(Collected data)
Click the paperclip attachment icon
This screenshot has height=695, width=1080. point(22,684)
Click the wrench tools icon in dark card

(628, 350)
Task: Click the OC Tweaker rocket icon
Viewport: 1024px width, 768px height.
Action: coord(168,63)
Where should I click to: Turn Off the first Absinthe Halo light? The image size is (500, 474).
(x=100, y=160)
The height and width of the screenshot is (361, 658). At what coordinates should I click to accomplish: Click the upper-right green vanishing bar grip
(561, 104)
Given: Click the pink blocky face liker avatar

...

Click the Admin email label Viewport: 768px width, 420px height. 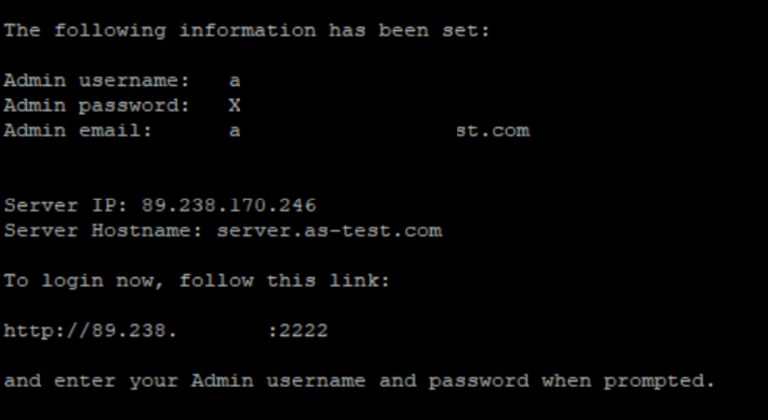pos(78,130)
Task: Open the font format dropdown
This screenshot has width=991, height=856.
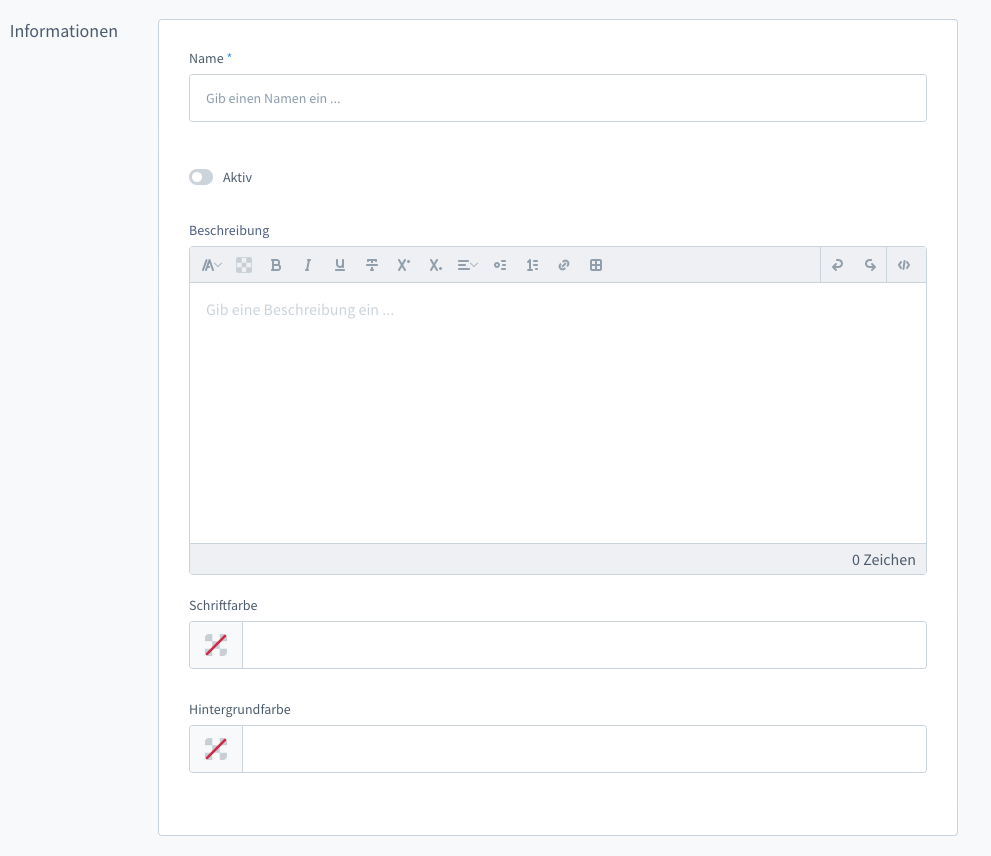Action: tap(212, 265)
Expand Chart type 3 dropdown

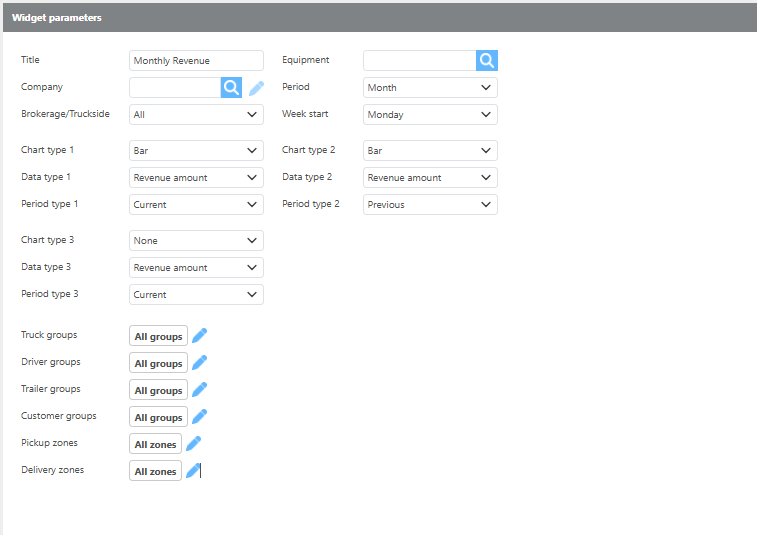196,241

--

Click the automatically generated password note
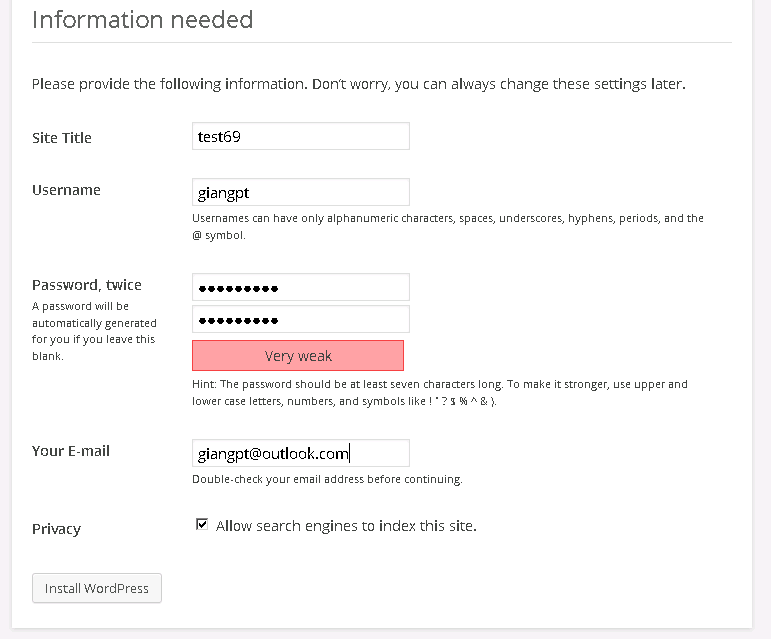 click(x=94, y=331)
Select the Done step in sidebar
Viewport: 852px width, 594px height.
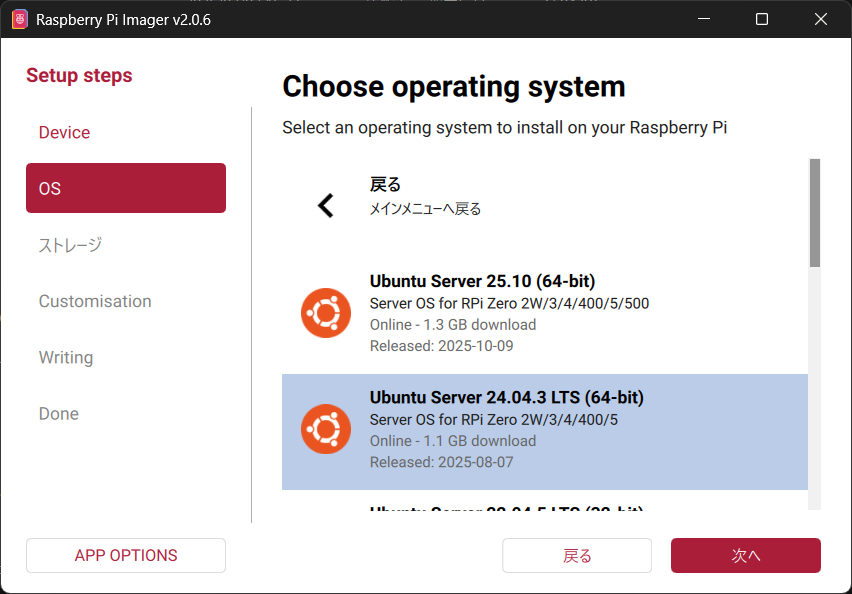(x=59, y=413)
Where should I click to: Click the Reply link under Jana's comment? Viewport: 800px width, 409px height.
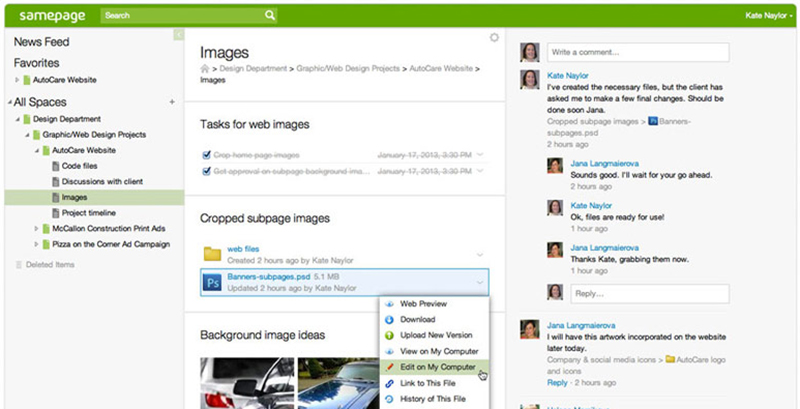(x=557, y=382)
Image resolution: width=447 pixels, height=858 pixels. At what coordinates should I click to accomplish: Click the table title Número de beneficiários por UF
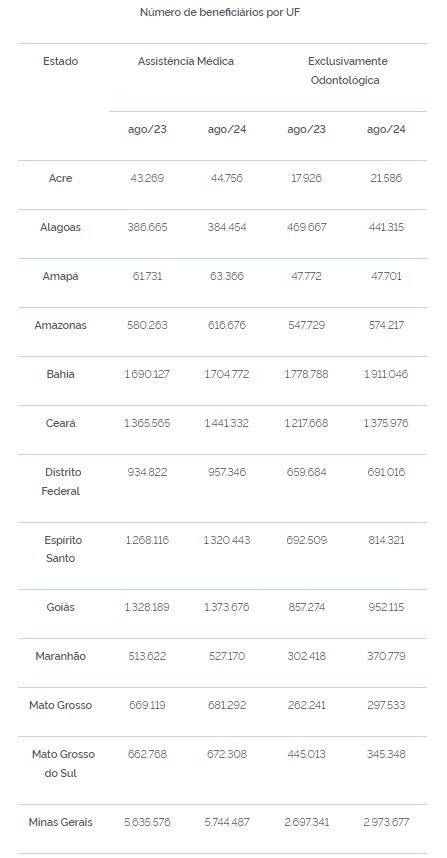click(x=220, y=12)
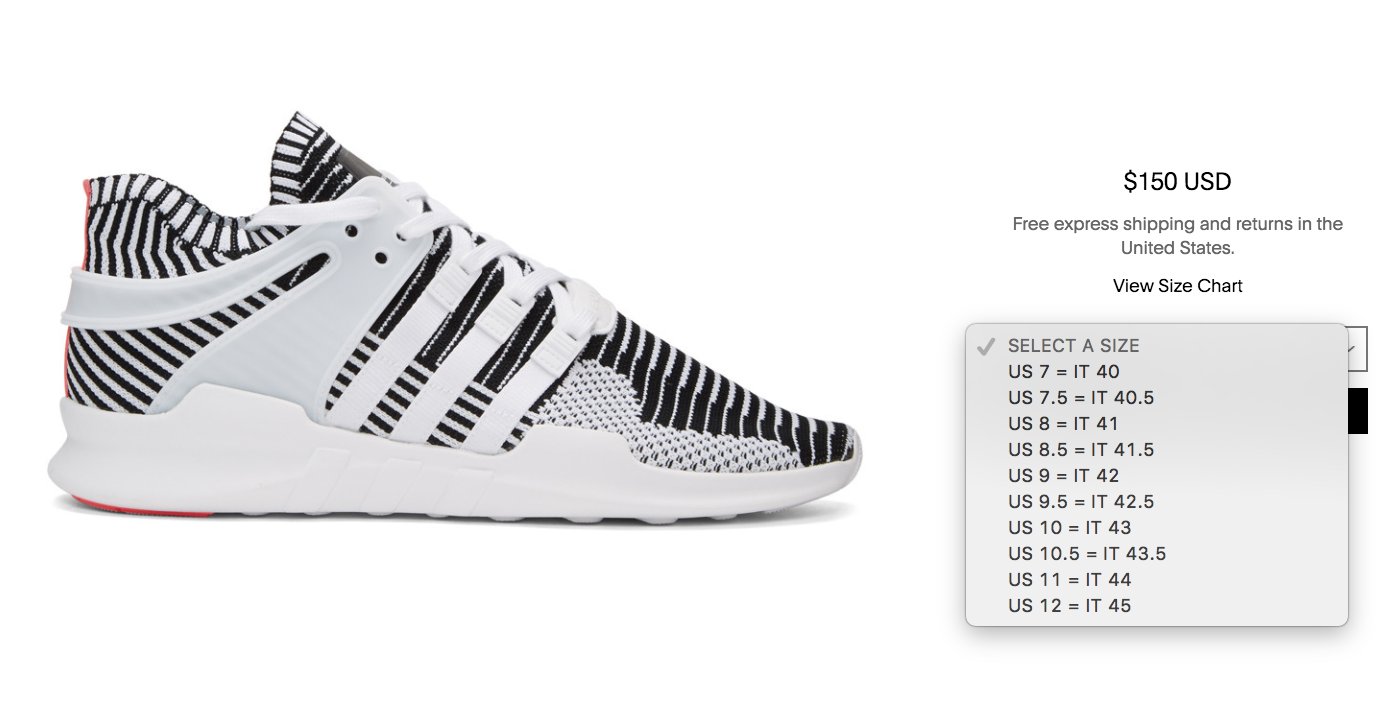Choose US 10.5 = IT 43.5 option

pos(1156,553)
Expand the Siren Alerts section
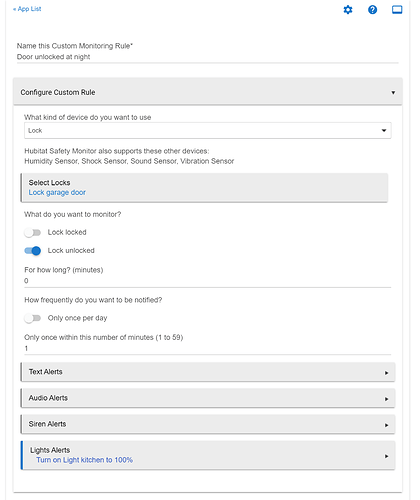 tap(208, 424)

- TASK TO COMPLETE
Where the data above reaches the line holding "Where should I click to: Turn", begin printing, and stop after the line holding "Given: Click the". Each line must be reproduced exactly, with nothing else added.

- OUTPUT
Where should I click to: Turn Off the first Absinthe Halo light? The image size is (500, 474).
(x=100, y=160)
The height and width of the screenshot is (361, 658). At what coordinates should I click to accomplish: Click the upper-right green vanishing bar grip
(561, 104)
Given: Click the pink blocky face liker avatar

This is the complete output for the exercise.